Exercise
Rewrite the material from its start through the line with "Action: click(1314, 196)", substituting "domain URL" for "domain link" and leaving everything else in those lines unchanged.

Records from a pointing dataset

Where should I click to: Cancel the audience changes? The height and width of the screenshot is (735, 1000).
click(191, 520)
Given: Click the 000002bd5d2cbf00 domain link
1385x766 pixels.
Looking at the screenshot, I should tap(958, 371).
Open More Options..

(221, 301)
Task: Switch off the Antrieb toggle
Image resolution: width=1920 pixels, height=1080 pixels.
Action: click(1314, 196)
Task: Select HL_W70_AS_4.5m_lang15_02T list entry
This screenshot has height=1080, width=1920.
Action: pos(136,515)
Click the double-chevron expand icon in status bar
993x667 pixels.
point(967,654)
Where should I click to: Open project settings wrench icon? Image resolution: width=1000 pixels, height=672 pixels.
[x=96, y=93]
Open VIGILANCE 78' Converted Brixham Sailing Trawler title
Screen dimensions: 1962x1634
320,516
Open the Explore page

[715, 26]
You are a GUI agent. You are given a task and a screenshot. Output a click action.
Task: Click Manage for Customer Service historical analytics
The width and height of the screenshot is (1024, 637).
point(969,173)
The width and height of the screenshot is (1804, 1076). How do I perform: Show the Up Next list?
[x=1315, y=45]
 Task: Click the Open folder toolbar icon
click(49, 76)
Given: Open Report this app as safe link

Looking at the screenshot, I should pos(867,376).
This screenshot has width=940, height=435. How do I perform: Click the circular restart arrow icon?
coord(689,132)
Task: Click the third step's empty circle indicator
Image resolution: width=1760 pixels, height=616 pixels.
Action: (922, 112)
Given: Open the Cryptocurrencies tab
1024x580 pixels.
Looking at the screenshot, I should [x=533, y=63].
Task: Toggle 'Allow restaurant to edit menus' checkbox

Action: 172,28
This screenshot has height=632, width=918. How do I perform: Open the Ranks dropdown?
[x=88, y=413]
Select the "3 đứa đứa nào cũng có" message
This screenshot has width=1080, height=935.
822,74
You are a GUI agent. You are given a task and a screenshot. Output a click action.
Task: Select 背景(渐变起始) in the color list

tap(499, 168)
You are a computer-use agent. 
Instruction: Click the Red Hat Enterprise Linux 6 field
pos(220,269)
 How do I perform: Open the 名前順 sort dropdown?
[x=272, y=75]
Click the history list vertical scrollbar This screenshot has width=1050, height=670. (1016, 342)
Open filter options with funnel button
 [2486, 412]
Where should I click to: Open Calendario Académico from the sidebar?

Solution
Where should I click to: Cancel the audience changes? The height and width of the screenshot is (735, 1000).
click(191, 520)
Given: Click the 000002bd5d2cbf00 domain URL
1385x766 pixels.
Looking at the screenshot, I should tap(958, 371).
Open More Options..

(221, 301)
Task: Switch off the Antrieb toggle
Image resolution: width=1920 pixels, height=1080 pixels.
Action: click(1314, 196)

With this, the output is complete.